§ EXTRACT
==================================================

My Education in Racism – The Feminist Wire

My Education in Racism

By PK Read

I was eight the first time I took conscious note of a racial epithet. The year was 1970, the speaker was a friend of my stepfather’s, where he talked about an African-American man he encountered earlier that day. Only he didn’t call him that. He smirked and called him something else – Negro – illiciting a frown from my mother.

This moment made a few unexpected truths clear to me, ones I would only be able to unpick years later. The word he had used before must have been something bad, bad enough that my mother—no slouch when it came to swearing— knew it, disapproved, and never used it herself. Her reaction, a quick frown, a glance in my direction, a corrective look at the speaker, taught me the word was shameful or unpleasant. The wry correction to the more familiar Negro, which at the time was still used widely on television, told me that this parental friend thought he was only saying what everyone else did, just not on television. Most importantly, he used the other word as if the person was bad because of it – because of his skin color.

School photo, 2nd grade, San Francisco (1969). That's me top row center.

School photo, 2nd grade, San Francisco (1969). That’s me top row center.

==================================================

§ DATA RECORDS
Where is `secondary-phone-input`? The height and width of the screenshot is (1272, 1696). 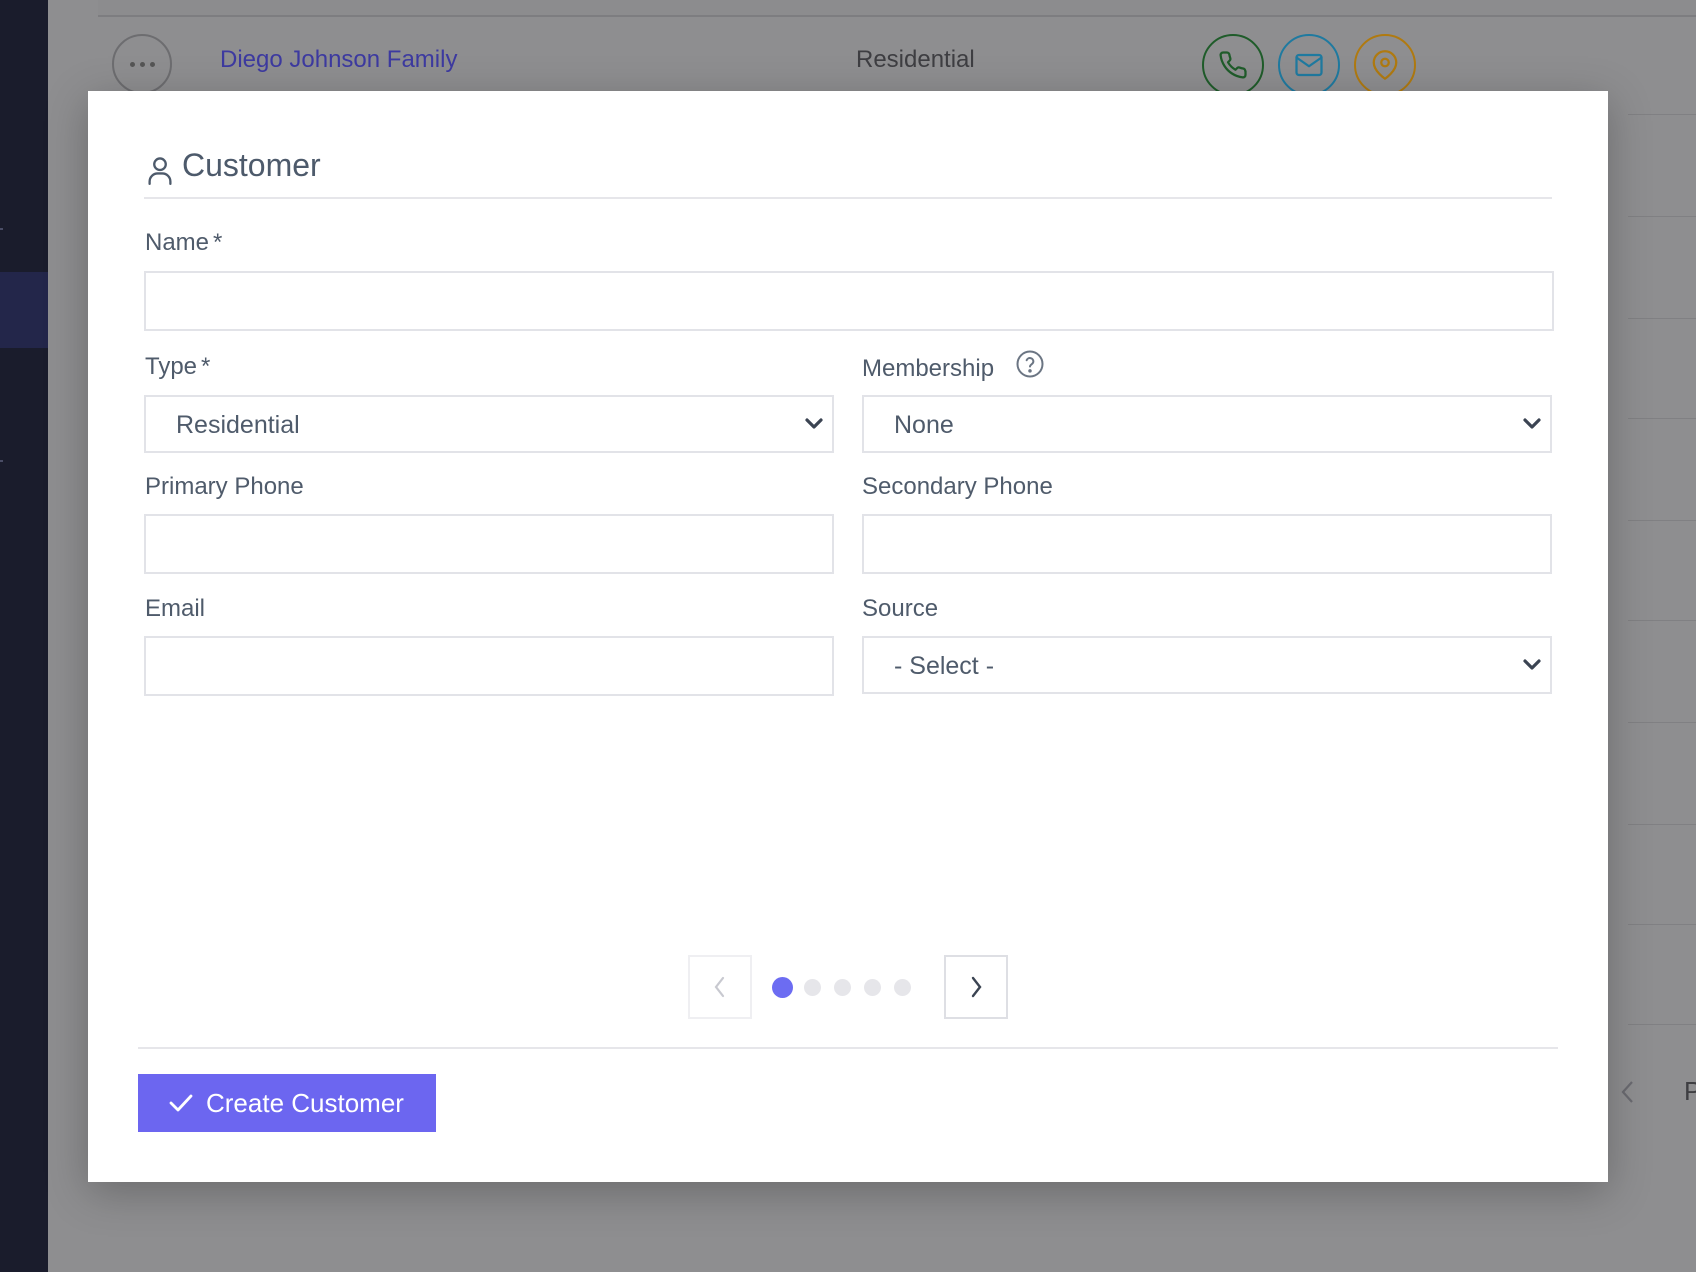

==================================================

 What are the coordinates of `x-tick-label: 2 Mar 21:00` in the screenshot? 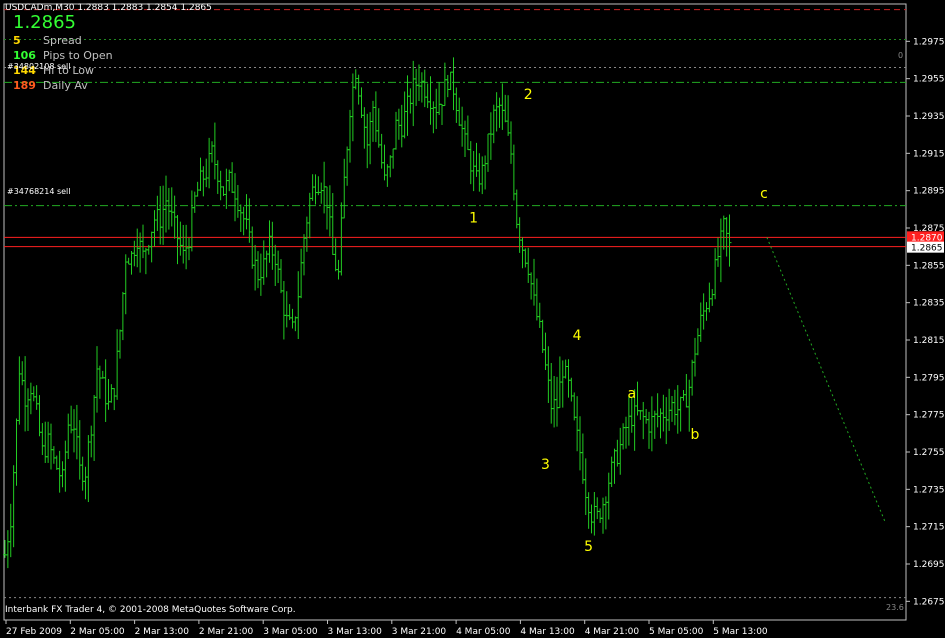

==================================================

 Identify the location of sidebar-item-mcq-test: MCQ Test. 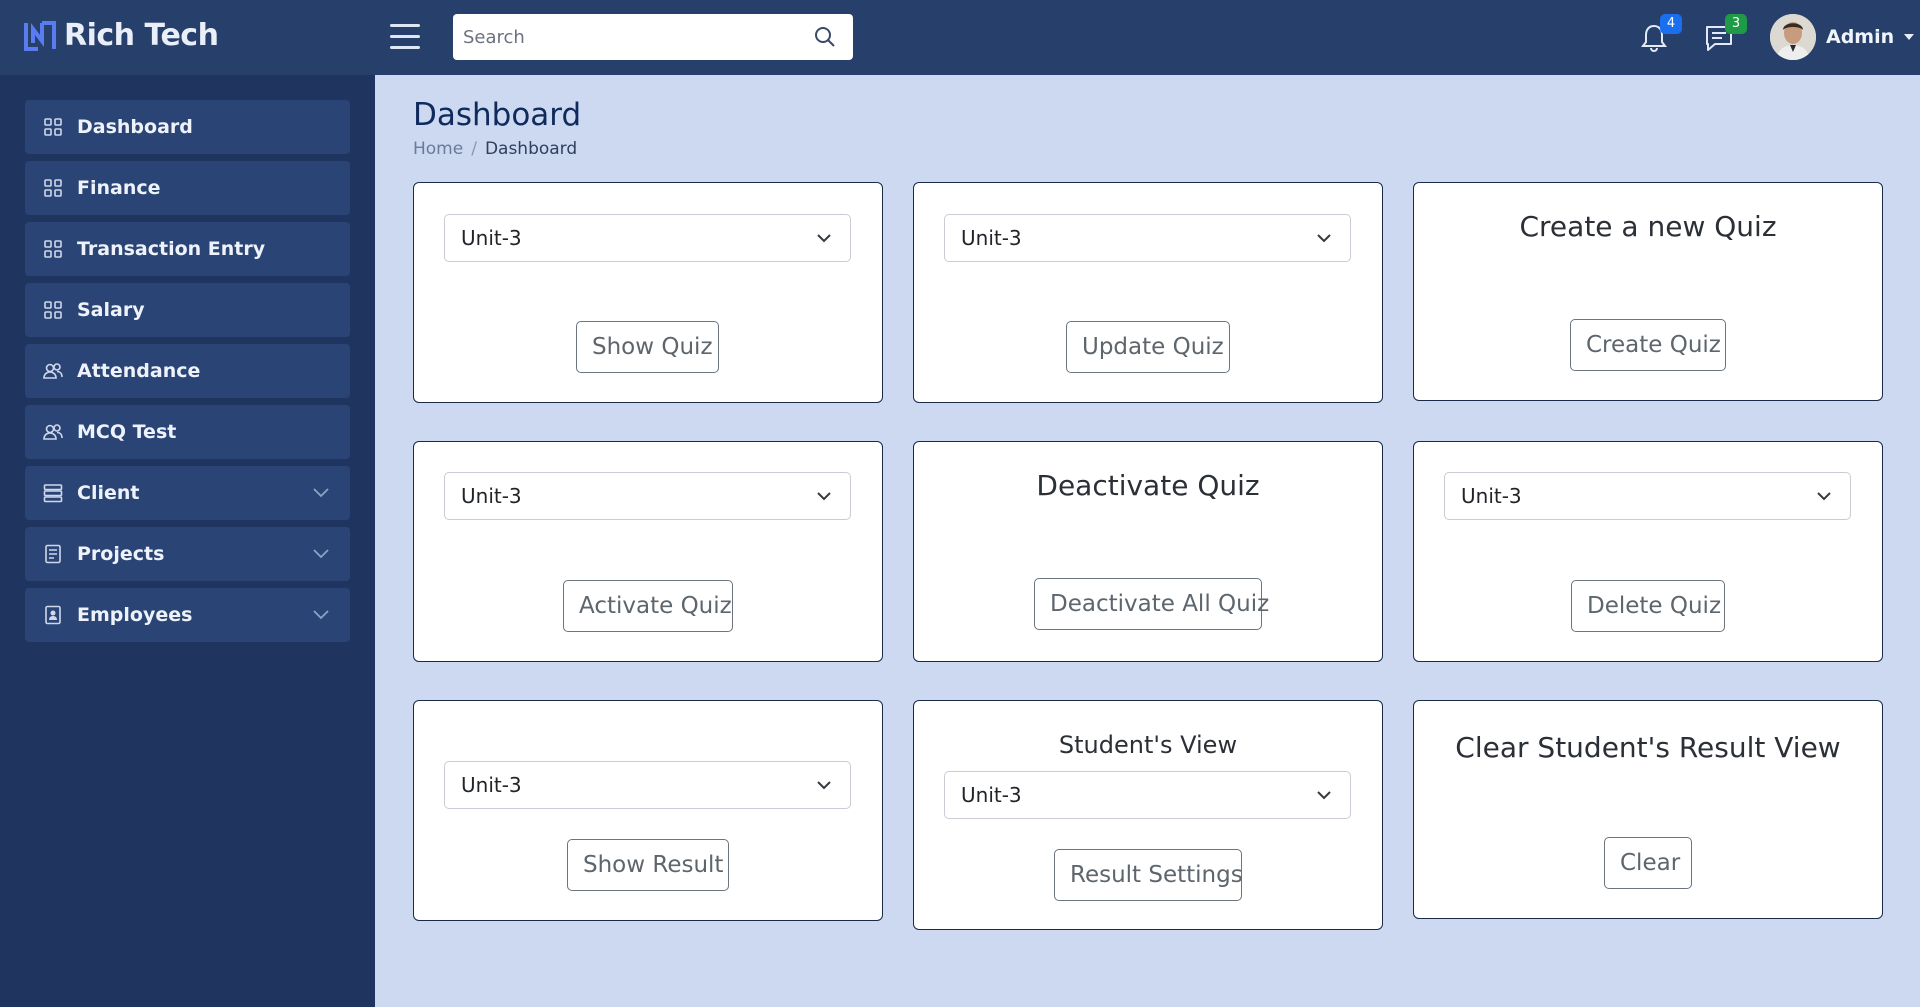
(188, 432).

==================================================

§ EXERCISES
(1) Please output the portion of the racism essay between "This moment made" and "his skin color.", inclusive.
(2) In the racism essay, what year was it when the writer first took conscious note of a racial epithet?
The listing plays no part in what comes next.

§ RESPONSES BY TASK
(1)
This moment made a few unexpected truths clear to me, ones I would only be able to unpick years later. The word he had used before must have been something bad, bad enough that my mother—no slouch when it came to swearing— knew it, disapproved, and never used it herself. Her reaction, a quick frown, a glance in my direction, a corrective look at the speaker, taught me the word was shameful or unpleasant. The wry correction to the more familiar Negro, which at the time was still used widely on television, told me that this parental friend thought he was only saying what everyone else did, just not on television. Most importantly, he used the other word as if the person was bad because of it – because of his skin color.

(2) 1970